More than 800 million people are currently experiencing food insecurity. This number will grow and put an even greater strain on the food chain given the increase in the world’s population. Furthermore, approximately 1.3 billion people rely on livestock such as cattle and sheep for their livelihoods. Consequently, there is a significant need for increasing productivity in livestock production to help lift people out of economic and food poverty. If livestock could be helped to grow larger, faster, and at little expense, then a significant part of the problem could be alleviated. Livestock also bring with them a gassy problem. Methane from burps and farts is a greenhouse gas 28 times more powerful than carbon dioxide. More than 20% of the world’s entire total of greenhouse gas emissions come from livestock production. This double threat of a growing population and rising greenhouse gas emissions risks destabilising communities and requires an urgent response that can be implemented rapidly and inexpensively.
Approximately 1.3B people around the world rely on livestock for their livelihoods
Methane from burps and farts from livestock is a greenhouse gas 28 times more powerful than carbon dioxide
The metabolic conversion of methane represents up to 15% of feed energy and feed expenses
If just 10% of global ruminant producers adopted FutureFeed as an additive to feed their livestock, it would have the same impact for our climate as removing 50M cars from roads
Our response: A sea-based land solution
Our scientists have developed a cost-effective seaweed feed additive called FutureFeed, which uses a variety of Australian seaweed that significantly reduces their methane emissions and has potential to increase livestock productivity.

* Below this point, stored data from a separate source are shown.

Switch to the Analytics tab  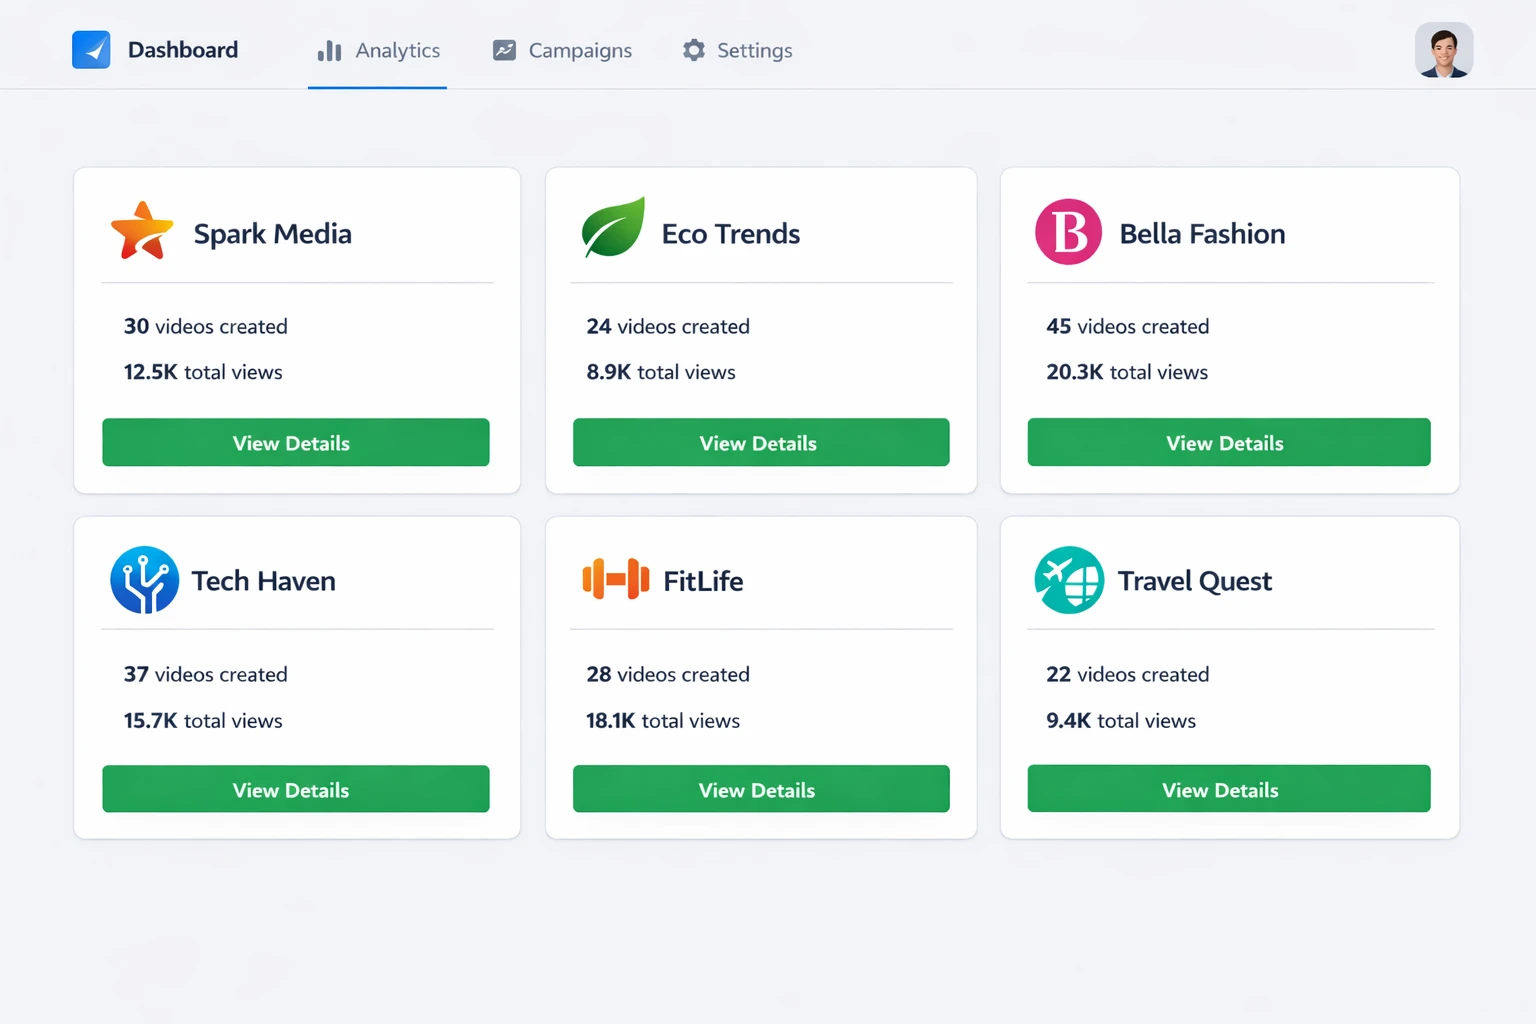[x=397, y=50]
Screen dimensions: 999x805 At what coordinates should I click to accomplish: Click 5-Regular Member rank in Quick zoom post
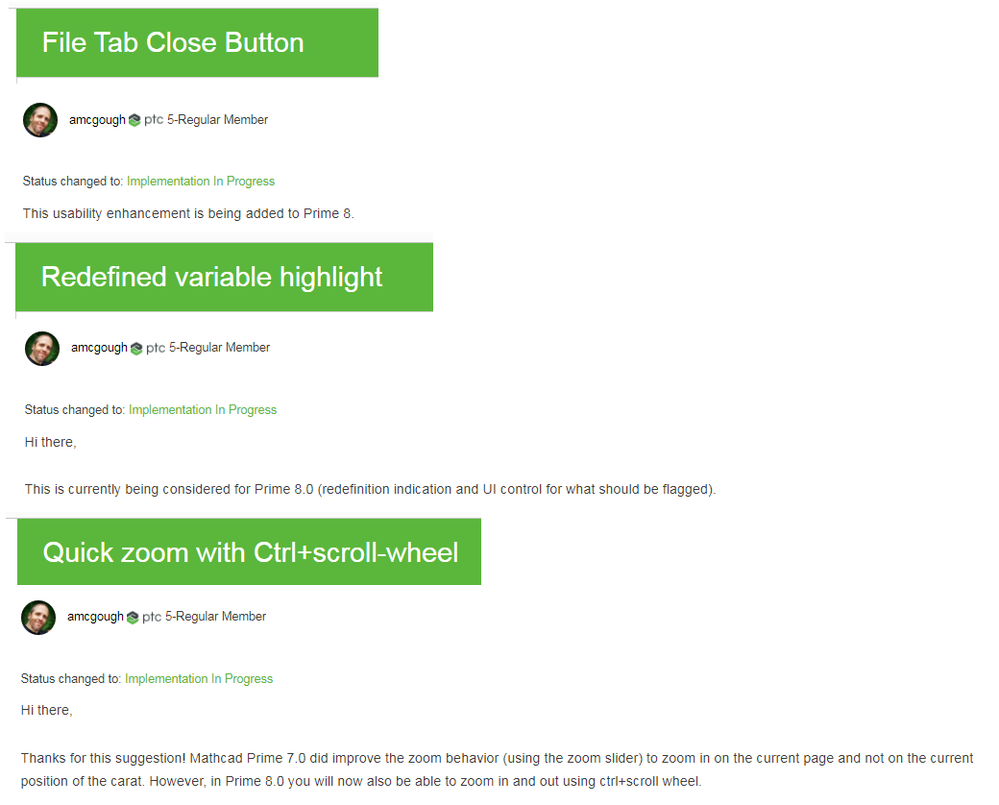click(x=215, y=616)
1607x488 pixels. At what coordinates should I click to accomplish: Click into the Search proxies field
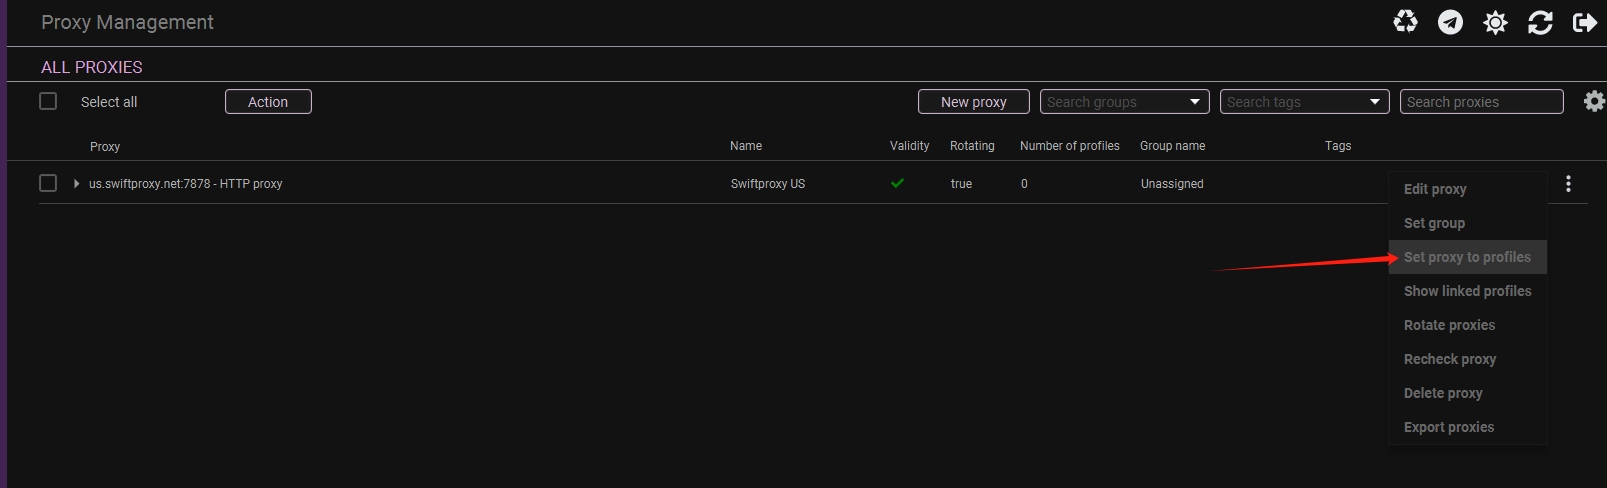pos(1481,102)
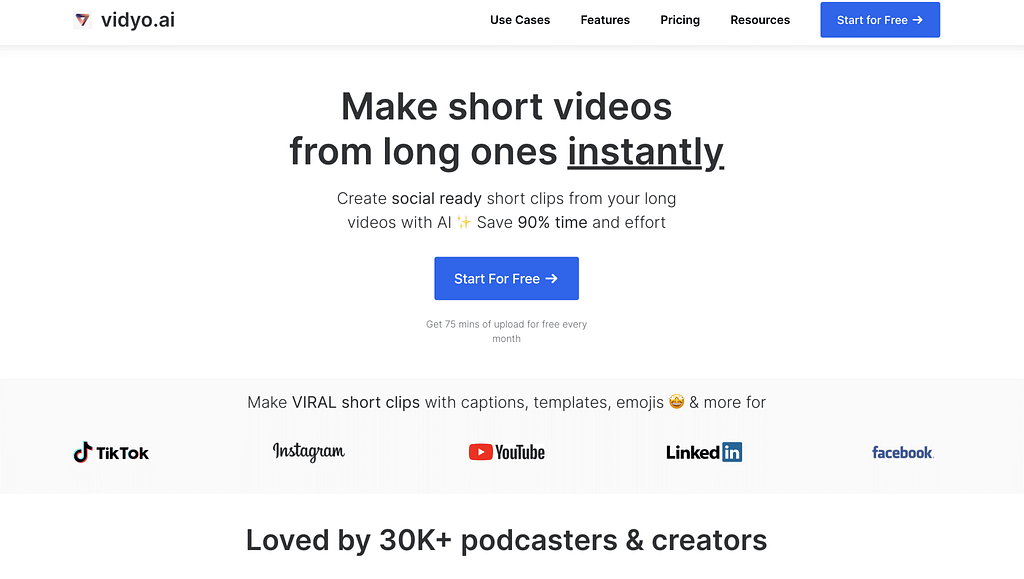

The Asparagopsis species of seaweed produces a bioactive compound, which prevents the formation of methane by inhibiting a specific enzyme in the gut during the digestion of feed. It has been found to reduce the production of enteric methane by more than 80%.
Cheaper, greener, better results
The metabolic conversion of methane represents up to 15% of feed energy and feed expenses, and is a loss of economic potential. The reduction of methane emissions has a potential economic benefit for producers as well as a metabolic benefit for the animal, via an improved conversion of energy otherwise lost as methane emissions.
Feeding livestock with FutureFeed
If just 10% of global ruminant producers adopted FutureFeed as an additive to feed their livestock, it would have the same impact for our climate as removing 50 million cars from roads. FutureFeed can also lead to a potential increase in livestock productivity, creating enough food to feed an additional 23 million people on the continent.